By CHRIS EVERSOLE
The valuation of property in the Yukon School District rose 8.11% in the latest assessment, while the Mustang School District assessment rose 9.98%.
The net assessed valuation is $457.6 million in the Yukon district and $538.9 million in the Mustang district.
The increases mean more money for schools, since 80% of all property taxes goes to support education, Canadian County Assessor Matt Wehmuller said.
“It’s exciting to see the growth in property values, both from appreciation and new construction here in Canadian County, which is the fastest growing county in Oklahoma and one of the fastest growing in the U.S.,” he said.
The increased valuation enabled Yukon Schools to raise more money from its bond sale Wednesday than it had anticipated, Superintendent Dr. Jason Simeroth said.
The district paid for a three-classroom addition to Surrey Hills Elementary School with property taxes, and it is using bonds underwritten by property taxes, for the Redstone Intermediate School that is under construction.
The increased valuation is helping fund the replacements of the track and football field turf at Miller Stadium, Simeroth said.
“The increased valuation signals good things, including housing growth,” the superintendent said.
Part of the increase came from the portion of an OG&E Mustang Energy Center within the Yukon School District.
Two years ago, the power company began operating seven new gas-powered generators powered by Rolls Royce engines like those that power airliners.
The new turbines replaced an aging generating unit that was within the Mustang School District.
The Mustang Energy Center straddles the Mustang and Yukon school district.
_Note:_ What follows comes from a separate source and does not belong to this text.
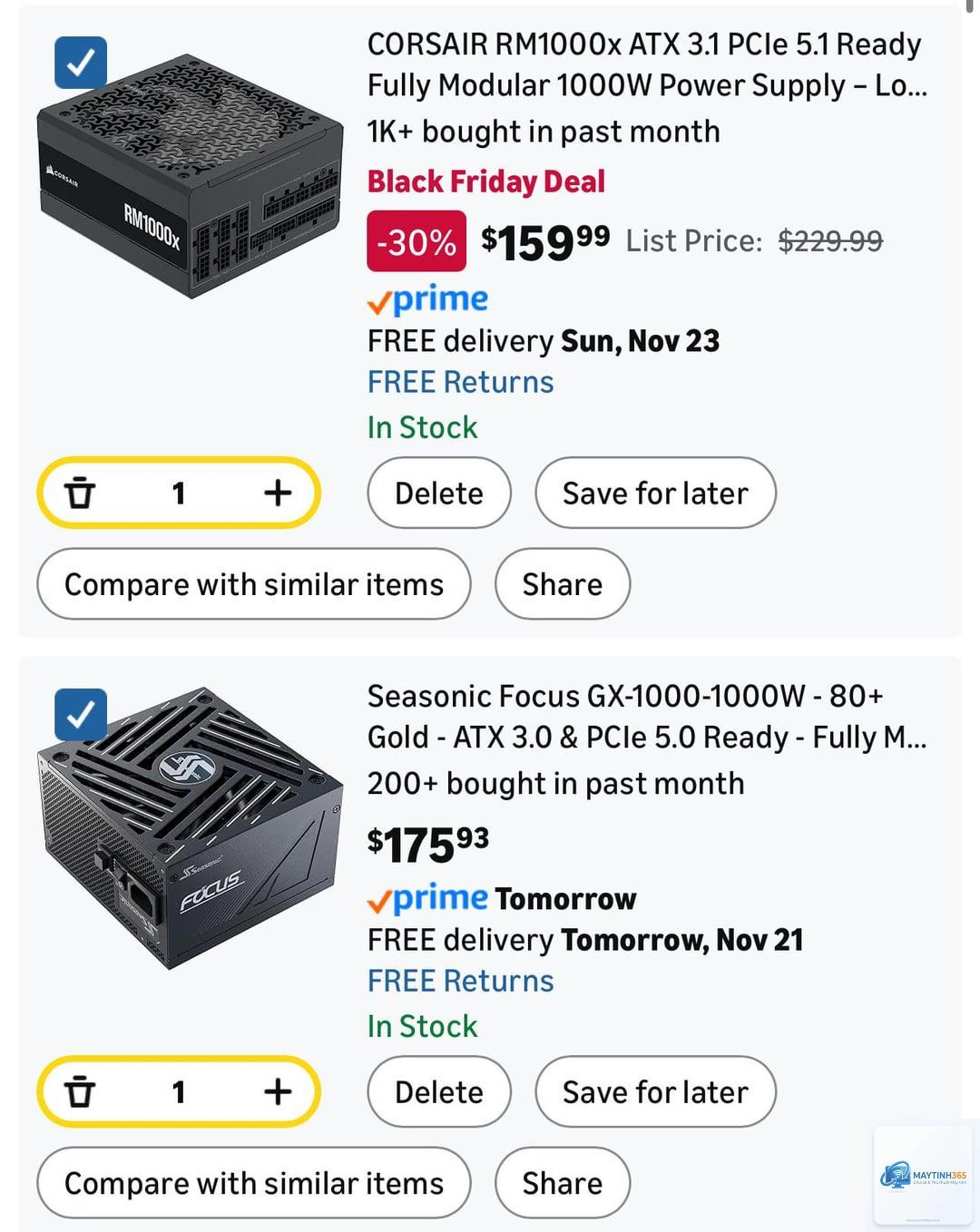Save the Corsair RM1000x for later
This screenshot has width=980, height=1232.
tap(655, 493)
The new generators are north of the old plant, with five of them in the Yukon district and only two of them in the Mustang district.
As a result, Yukon Schools benefit, and Mustang Schools lose revenue.
For Yukon Schools, the OG&E Mustang Power Plant valuation rose over the past two years from $5.1 million to $21.2 million, and property tax revenue increased from $609,000 to $2.5 million.
The OG&E Mustang Power Plant valuation for Mustang Schools dropped from $24.1 million to $14.4 million, and property tax revenue declined from $2.8 million to $1.7 million.
In addition to increase property tax revenue, state revenue that supports schools is up, including a 26.8% increase in the Gross Production Tax statewide from May of last year to May of this year, said Nancy McKay, the chief financial officer for Mustang Public Schools.